Я изложила подруге все условия.
– Да? Ну чего не сделаешь, чтобы своего добиться.
– И еще… Я хочу второго ребенка…
У Лерки стали несчастные глаза. Она не могла иметь детей.
– А Миклашевич про твои планы знает?
– Идея принадлежит ему. А когда я задумалась на эту тему…
– Ну, если так… Но все-таки я ему не верю! Ты сразу-то рожать не бросайся.
– Лер, откладывать уже нельзя.
– Ну полгодика-то поживи, присмотрись, что и как… Ты веришь в эту проснувшуюся через столько лет любовь?
– Откуда я знаю!
– Вот и попробуй, пока не съехалась с Миклашевичем, закрутить роман с Розой.
– Опять двадцать пять! Лер, а тебе-то это зачем?
– Куропатку не выношу! Гришка потребовал недавно, чтобы я поехала с ним к Розе. Я сперва не хотела, но он настаивал. Боже, какая она дура! Весь вечер рассказывала про какие-то великосветские похороны и кто во что был там одет! Я чуть не сблеванула.
– А Роза что?
– Так это она мне, а Роза с Гришей играли в бильярд. Олеська, уведи Розу, а?
– С ума сошла? Я сроду никого ни у кого не уводила, я просто этого не умею. Я не хочу, чтобы меня мучила совесть.
– Какая совесть? Если он ее бросит, она его отпустит только голым!
– Но с курочкой на заду. Оно мне надо? Она, небось, образцовая хозяйка, а я – сама знаешь. И если у меня что-то пригорит, то курочка на заду сразу напомнит, как вкусно готовила Ариша…
– Слушай, ты вполне нормально готовишь, не прибедняйся. И к тому же он добрый, и еще он сирота, а у Миклашевича мама.

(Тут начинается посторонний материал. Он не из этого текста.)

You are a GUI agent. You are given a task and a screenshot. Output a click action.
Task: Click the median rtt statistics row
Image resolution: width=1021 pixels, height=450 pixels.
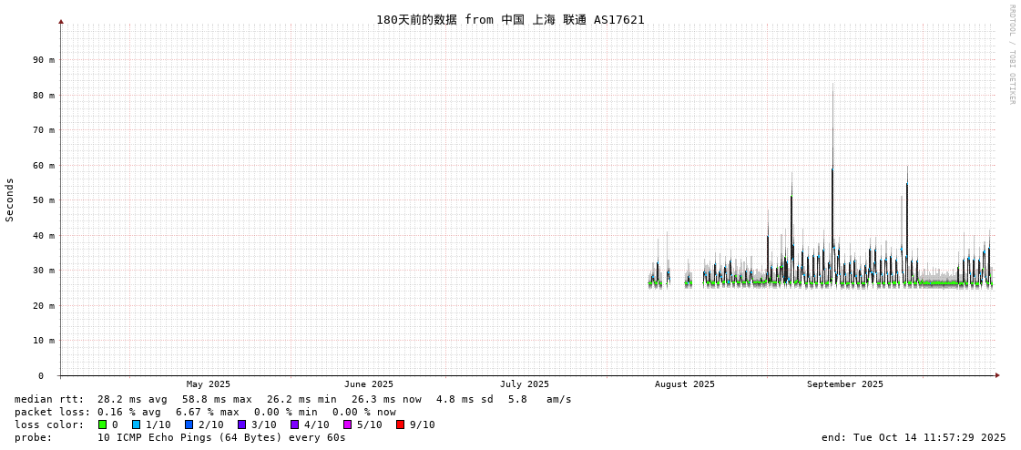tap(292, 399)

– Знаешь, по сравнению с моей мамой, Амалия Адамовна сущий ангел! Обожает играть в карты, помешана на своей собачке, немножко взбалмошна, но это все нормально, а моя…
– Олесь, а Юля… Она больше не появлялась?

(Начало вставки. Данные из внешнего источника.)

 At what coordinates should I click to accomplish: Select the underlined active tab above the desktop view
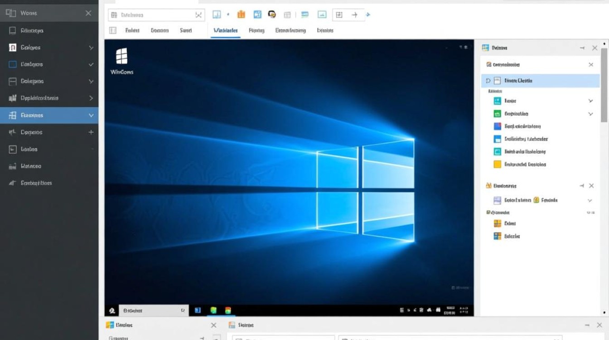pos(225,30)
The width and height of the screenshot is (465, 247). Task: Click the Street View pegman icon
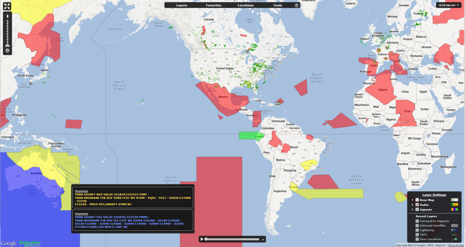click(7, 16)
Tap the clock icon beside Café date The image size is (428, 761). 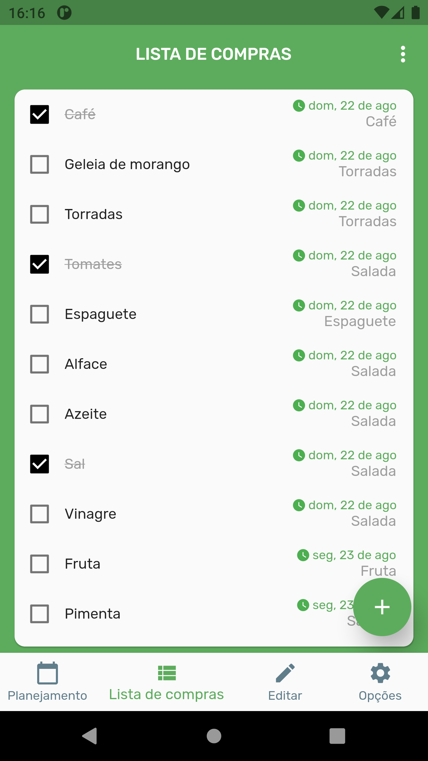pos(299,106)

– Нет, даже ни разу не позвонила. Знаешь, я очень отчетливо, наверное, впервые в жизни поняла, что такое отрезанный ломоть.
– Непонятно только, кто его отрезал, этот ломоть. Надежда Львовна или сама Юля…
– На сей раз все-таки Юля. Мать сделала глубокий надрез, но Юлька…
– Как грустно, Олеська!
– Грустно…
– Но не окончательно, наверное? Вон ведь Миклашевич тоже считался отрезанным ломтем, а видишь как…
– Да, странная штука жизнь… Но все-таки хорошая и за это стоит выпить, как ты считаешь?
– Стоит! Скажи, а Розе звонить не будешь?